The Secret to Successful Business Intelligence: A Top-Notch Data Warehouse
Outdated information and disagreement over data definitions was impeding Rensselaer Polytechnic Institute's progress. To the rescue: a business intelligence plan that emphasized end user buy-in and support for accurate data.
Another early project, which aimed to assist admissions, fed current applicants' data into the data warehouse. Assessing applications—who was applying, how desirable candidates were in comparison to others, who had accepted and so on—had been a matter of looking at outdated information. Through business intelligence reporting, decision makers can see daily changes to the application mix. This has enabled the school to choose more selectively based on the right combination of students they want to admit according to such factors as academic excellence, leadership, diversity of experience, geography, gender and ethnicity.
Create one version of data truth.
Rensselaer created cross-functional groups to establish data accuracy, including teams which created common data definitions. Such activity, no matter how difficult it may be to get agreement, is crucial for the success of a business intelligence project. Kolb lists "one version of the truth" as the top reason why the effort has borne fruit.

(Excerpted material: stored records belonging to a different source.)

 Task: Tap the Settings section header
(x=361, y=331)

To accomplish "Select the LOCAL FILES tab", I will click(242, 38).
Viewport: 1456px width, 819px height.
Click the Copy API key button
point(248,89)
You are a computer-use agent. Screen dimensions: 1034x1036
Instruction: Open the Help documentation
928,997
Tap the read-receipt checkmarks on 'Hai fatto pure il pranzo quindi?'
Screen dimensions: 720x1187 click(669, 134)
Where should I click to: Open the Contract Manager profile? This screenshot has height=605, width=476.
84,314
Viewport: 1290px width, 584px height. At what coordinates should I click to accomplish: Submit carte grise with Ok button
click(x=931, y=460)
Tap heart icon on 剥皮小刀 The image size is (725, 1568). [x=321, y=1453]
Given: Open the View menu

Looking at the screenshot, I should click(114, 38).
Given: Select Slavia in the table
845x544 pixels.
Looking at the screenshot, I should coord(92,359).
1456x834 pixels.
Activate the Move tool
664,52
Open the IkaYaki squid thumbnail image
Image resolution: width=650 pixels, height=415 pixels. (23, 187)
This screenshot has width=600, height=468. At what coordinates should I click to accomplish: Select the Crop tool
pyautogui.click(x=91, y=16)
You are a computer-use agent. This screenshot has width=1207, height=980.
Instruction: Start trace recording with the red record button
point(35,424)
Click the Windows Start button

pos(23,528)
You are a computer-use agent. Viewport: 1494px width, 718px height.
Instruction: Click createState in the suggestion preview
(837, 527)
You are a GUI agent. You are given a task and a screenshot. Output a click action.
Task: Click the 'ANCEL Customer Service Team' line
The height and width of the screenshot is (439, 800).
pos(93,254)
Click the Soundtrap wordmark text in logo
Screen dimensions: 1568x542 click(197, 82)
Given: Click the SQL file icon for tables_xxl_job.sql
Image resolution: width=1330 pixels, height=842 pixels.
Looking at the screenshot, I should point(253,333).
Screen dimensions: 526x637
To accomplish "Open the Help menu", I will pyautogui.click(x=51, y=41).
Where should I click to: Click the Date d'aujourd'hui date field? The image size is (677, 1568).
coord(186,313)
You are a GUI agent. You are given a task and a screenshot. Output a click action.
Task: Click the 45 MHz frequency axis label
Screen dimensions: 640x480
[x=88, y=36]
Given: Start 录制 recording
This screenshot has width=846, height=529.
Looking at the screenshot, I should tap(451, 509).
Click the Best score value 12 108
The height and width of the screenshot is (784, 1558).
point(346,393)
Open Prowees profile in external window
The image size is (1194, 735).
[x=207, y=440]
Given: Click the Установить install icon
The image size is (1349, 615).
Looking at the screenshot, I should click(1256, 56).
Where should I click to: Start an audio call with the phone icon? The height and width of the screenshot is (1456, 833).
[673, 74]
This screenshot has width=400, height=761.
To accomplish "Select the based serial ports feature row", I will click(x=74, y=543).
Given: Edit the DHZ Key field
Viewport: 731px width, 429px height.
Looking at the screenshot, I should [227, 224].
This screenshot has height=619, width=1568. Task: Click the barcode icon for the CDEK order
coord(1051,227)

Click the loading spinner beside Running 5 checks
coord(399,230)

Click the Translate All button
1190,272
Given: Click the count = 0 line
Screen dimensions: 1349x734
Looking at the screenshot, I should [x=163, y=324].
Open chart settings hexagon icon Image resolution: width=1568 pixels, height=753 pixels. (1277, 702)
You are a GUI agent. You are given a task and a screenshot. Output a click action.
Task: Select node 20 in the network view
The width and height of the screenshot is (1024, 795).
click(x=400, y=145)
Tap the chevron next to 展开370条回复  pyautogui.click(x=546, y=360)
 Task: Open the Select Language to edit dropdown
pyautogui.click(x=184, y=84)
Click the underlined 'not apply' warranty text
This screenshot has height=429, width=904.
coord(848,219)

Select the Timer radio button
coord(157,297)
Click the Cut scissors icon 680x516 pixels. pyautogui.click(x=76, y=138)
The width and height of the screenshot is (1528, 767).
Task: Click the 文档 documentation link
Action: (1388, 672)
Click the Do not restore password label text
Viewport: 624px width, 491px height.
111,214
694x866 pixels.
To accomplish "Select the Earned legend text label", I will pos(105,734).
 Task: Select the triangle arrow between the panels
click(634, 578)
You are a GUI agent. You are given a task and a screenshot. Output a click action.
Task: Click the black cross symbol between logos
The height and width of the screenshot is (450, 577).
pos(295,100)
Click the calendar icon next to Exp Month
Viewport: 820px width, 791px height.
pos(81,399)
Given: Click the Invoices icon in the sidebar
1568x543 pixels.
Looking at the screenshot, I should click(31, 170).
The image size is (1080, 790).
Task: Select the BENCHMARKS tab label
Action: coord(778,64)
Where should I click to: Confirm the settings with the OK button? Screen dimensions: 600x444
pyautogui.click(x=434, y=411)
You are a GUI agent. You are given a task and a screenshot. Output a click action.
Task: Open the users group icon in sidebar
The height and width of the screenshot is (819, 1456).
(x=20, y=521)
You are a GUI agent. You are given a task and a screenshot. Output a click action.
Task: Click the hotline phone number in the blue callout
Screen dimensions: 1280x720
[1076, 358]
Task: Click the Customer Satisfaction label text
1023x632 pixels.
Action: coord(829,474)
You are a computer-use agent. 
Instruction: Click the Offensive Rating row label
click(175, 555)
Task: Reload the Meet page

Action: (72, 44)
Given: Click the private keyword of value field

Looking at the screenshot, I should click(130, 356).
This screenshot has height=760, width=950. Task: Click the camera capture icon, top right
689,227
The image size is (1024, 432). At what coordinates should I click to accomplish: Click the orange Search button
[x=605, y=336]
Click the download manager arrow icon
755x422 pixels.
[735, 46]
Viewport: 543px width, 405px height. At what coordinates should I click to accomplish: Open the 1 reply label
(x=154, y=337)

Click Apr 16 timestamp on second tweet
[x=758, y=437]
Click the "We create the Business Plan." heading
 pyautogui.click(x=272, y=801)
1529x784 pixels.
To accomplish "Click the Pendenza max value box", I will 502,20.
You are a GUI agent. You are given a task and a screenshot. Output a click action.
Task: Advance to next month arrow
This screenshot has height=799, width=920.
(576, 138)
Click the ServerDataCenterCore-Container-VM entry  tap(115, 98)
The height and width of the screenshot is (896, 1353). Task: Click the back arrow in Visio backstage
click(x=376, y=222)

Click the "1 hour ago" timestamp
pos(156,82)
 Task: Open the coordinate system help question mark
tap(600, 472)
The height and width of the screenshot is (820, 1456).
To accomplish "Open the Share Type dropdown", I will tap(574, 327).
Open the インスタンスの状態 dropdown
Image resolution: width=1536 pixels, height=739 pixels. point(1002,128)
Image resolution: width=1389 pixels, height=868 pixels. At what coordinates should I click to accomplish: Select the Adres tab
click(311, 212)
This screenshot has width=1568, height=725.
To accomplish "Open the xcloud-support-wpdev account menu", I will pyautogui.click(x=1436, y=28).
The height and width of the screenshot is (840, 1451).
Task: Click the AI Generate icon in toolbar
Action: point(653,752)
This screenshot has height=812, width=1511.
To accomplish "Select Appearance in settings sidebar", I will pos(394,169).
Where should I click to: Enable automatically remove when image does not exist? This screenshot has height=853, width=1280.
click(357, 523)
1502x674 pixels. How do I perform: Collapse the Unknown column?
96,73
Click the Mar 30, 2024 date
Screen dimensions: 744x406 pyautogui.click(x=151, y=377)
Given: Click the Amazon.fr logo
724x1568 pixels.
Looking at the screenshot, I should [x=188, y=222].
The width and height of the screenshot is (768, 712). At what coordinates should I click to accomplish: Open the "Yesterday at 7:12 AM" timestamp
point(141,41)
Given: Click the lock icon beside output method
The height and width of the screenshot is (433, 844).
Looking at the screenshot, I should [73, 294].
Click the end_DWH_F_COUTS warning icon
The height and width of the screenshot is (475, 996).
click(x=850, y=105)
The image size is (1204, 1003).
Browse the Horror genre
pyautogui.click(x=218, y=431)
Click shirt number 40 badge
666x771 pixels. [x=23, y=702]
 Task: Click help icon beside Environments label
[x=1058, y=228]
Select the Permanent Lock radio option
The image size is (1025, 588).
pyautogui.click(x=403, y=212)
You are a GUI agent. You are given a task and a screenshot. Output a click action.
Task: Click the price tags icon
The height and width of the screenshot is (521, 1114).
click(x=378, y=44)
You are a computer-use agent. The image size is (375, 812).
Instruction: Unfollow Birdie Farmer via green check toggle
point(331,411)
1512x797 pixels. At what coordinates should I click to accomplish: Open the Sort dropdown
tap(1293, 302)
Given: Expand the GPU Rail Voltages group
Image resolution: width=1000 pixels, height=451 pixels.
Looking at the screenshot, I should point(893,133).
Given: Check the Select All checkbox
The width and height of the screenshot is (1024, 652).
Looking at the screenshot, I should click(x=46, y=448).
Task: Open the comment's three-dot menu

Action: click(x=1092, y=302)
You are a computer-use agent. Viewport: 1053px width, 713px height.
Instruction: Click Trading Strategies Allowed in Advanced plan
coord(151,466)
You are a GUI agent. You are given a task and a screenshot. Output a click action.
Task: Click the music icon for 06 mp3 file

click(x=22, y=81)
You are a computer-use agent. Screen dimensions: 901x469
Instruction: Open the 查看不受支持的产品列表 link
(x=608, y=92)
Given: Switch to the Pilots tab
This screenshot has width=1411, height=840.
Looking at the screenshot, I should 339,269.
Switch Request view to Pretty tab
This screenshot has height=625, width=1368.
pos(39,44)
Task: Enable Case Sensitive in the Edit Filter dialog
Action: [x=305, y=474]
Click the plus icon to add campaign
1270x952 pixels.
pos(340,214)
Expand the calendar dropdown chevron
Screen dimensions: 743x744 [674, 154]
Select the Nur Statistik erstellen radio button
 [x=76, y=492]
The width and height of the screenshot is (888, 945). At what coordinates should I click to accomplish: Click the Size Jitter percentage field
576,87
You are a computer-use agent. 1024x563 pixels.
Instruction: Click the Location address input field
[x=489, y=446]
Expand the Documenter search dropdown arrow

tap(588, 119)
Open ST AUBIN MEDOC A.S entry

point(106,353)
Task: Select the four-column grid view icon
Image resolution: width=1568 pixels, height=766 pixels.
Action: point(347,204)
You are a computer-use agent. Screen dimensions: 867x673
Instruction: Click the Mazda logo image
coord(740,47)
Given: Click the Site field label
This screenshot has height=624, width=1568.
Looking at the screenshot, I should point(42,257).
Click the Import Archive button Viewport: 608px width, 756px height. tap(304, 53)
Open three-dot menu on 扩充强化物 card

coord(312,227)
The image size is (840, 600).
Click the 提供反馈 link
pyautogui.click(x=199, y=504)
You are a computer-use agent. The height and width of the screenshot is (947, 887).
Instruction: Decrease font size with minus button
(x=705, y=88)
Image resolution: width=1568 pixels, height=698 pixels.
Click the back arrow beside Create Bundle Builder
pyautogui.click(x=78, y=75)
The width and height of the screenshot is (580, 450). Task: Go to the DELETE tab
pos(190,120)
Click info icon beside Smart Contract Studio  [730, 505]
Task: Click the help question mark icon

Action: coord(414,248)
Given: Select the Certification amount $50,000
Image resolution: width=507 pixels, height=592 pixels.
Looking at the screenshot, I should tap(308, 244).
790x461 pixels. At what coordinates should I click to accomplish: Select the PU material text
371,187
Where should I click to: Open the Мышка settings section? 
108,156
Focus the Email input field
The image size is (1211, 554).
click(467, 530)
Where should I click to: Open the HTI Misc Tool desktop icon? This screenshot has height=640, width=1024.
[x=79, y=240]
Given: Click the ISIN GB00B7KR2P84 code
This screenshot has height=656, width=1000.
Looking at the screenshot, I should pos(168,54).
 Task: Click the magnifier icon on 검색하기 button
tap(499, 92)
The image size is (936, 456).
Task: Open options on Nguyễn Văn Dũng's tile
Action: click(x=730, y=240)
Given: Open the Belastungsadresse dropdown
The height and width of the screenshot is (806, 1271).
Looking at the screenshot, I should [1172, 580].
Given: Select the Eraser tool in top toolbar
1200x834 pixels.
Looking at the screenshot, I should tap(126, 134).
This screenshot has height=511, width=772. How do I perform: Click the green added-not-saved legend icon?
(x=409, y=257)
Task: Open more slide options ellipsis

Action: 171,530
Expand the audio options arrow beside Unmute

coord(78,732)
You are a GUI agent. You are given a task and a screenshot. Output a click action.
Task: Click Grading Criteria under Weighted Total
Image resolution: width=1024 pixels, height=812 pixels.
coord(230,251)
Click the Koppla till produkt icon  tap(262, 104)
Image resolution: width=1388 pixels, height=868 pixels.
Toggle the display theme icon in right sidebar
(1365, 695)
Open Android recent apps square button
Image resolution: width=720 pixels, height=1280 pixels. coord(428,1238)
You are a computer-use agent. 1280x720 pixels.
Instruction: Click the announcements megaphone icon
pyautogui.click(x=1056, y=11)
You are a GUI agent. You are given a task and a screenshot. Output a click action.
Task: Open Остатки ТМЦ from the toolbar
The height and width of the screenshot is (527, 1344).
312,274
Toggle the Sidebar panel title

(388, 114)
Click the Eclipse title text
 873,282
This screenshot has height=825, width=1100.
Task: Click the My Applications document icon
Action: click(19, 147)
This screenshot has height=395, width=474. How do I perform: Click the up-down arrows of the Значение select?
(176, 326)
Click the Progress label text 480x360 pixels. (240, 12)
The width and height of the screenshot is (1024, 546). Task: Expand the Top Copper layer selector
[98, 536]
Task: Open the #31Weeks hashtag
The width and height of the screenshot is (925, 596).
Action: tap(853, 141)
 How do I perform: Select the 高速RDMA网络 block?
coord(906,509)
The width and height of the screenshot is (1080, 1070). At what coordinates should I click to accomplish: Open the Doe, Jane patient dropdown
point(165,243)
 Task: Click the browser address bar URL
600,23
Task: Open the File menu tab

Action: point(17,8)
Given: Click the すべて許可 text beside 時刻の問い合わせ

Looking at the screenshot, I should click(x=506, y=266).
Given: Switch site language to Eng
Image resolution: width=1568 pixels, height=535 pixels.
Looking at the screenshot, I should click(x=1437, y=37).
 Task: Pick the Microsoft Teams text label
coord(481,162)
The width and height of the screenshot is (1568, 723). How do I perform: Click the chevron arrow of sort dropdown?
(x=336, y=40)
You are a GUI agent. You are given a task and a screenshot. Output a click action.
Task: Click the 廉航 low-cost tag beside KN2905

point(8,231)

Colin White, founder and president of BI Research, agrees. End-user-facing business intelligence tools and dashboards may seem to be the sexier aspects of BI, but data warehouses and the data governance to ensure clean and consistent data are the foundation of successful business intelligence. "Garbage in, garbage out: Unless you've got accurate data you don't get the benefits," he says. Deploying an enterprise data warehouse is often the one way you can guarantee clean and consistent data.
To ensure that data stays clean, you must put processes in place to make sure people find mistakes and correct them, says Ora Fish, project manager of data warehouse and business intelligence for Rensselaer. The university designated "data stewards" and "data experts" early in the project and made them accountable for the cleanliness of the data. "People are not going to do it out of the goodness of their heart," says Fish. Functionally, the data stewards are associate vice presidents and are responsible for setting procedures and policies for data management. Data experts are typically senior managers who report to the stewards. The data experts meet to set campuswide data definitions and take responsibility for any necessary cleanup of existing information.
In addition, Rensselaer has other ways to enforce data cleanliness. One way is to define business rules for the data warehouse so that erroneous data is rejected (for example, if an expenditure is submitted against a fund that is not active or if a student is given two acceptances) and an e-mail is sent to the owner to correct it. Another is to mark nonstandard data (such as a grant that is submitted without a code, with permission from a key business user). A third is to have reports and queries analyzed regularly by data experts.